マレー氏は次のように述べています。「機械が詰まって停止したり、センサが誤動作したりすると、対策の実施にはメンテナンスソフトウェアが必要になることがあります。多忙な施設では、ファイルの引き出しから最新のソフトウェアが入ったUSBドライブを探すようなダウンタイムは許されません。」
より効率的な方法
CpK社とJAE社の連携チームが最初に提案したのは、FactoryTalk® AssetCentreソフトウェアを使用してベルヴィル工場でのアセットマネジメントを自動化および合理化するためのパイロットプログラムでした。
マーティン氏は次のように述べています。「しかし、ベルヴィルのチームは、これが全社プロジェクトであるべきだとすぐに気づきました。最終的に、3つの工場すべてが導入の対象になりました。」
ベルヴィル工場では、JAE社のチームが再びSCADAシステムサーバの機能を使用してソリューションを導入しました。他の施設ではサーバがネットワークに追加されました。
「このソリューションの導入にはMicrosoft® Remote Desktop Servicesを使用して、シンクライアントを介してソフトウェアプログラムにアクセスできるようにしました」と、マーティン氏は説明します。
FactoryTalk AssetCentreは、施設全体にわたるオートメーション関連の資産情報を保護、管理、バージョン管理、追跡、レポートするための集中型ツールを提供します。このソフトウェアは、システムへのセキュアなアクセスを提供し、ユーザの操作とファームウェアリビジョンを自動的に追跡し、あらゆる電子ファイルの履歴のバージョニングを管理するように設計されています。さらに、このソリューションは自動バックアップを実行します。

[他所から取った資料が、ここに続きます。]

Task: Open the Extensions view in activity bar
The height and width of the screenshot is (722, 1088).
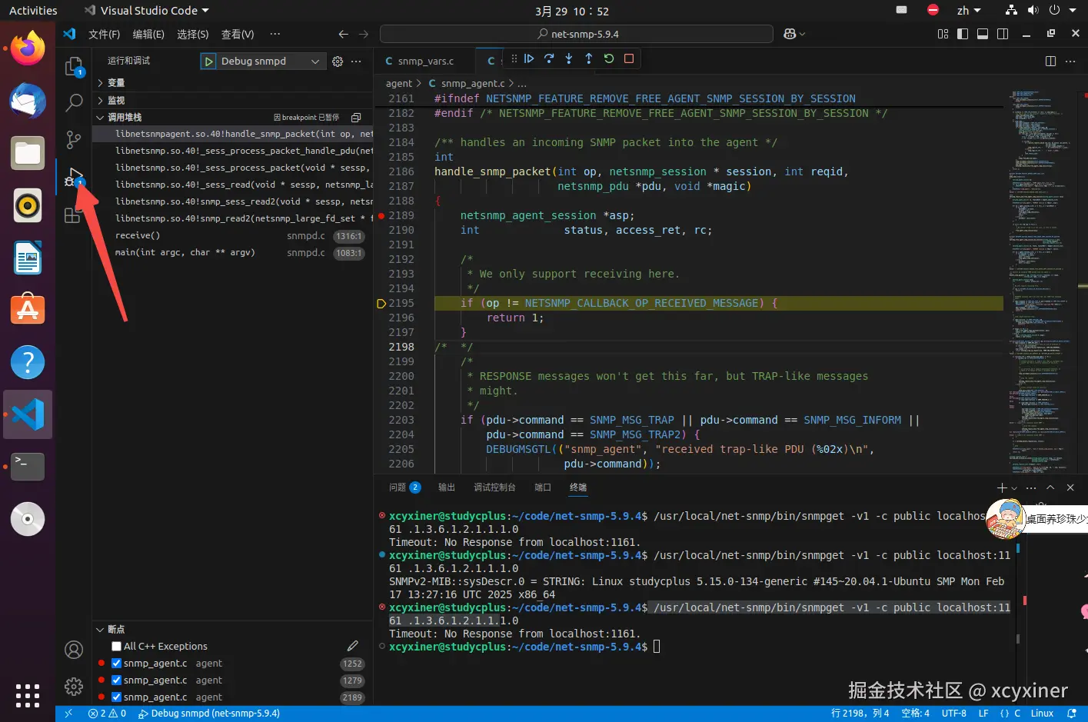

マレー氏は次のように述べています。「このソリューションは、作業員がPLCやその他のデバイスに接続する方法を合理化します。作業員は最新バージョンのソフトウェアのみを使用できます。保守作業員はプログラムをチェックインおよびチェックアウトする必要があるため、変更があれば自動的にキャプチャされます。」
マレー氏はさらにこう述べています。「問題が発生したとき、FactoryTalk AssetCentreが当社の平均修理時間(MTTR)を大幅に短縮すると自信を持って言うことができます。」
関係性の上に築かれた成功
JAE社とCpK社はどちらも、FactoryTalk AssetCentreの導入が成功したことを、両社が長年にわたって築いてきた関係のおかげだと考えています。
マーティン氏は次のように述べています。「当社にとって、成功する関係とは、最初に顧客の話を聞き、次に施設が何を必要としているかを理解することに基づいています。CpK社は経営課題を当社と共有しており、協力してソリューションを開発しています。」
さらに、マレー氏は次のように付け加えました。「JAE社のようなパートナや当社のお客様との強固な協力関係は、当社の成功に不可欠です。お客様との関係こそが、お客様にご満足いただくための鍵であり、それが私たちの目標です。」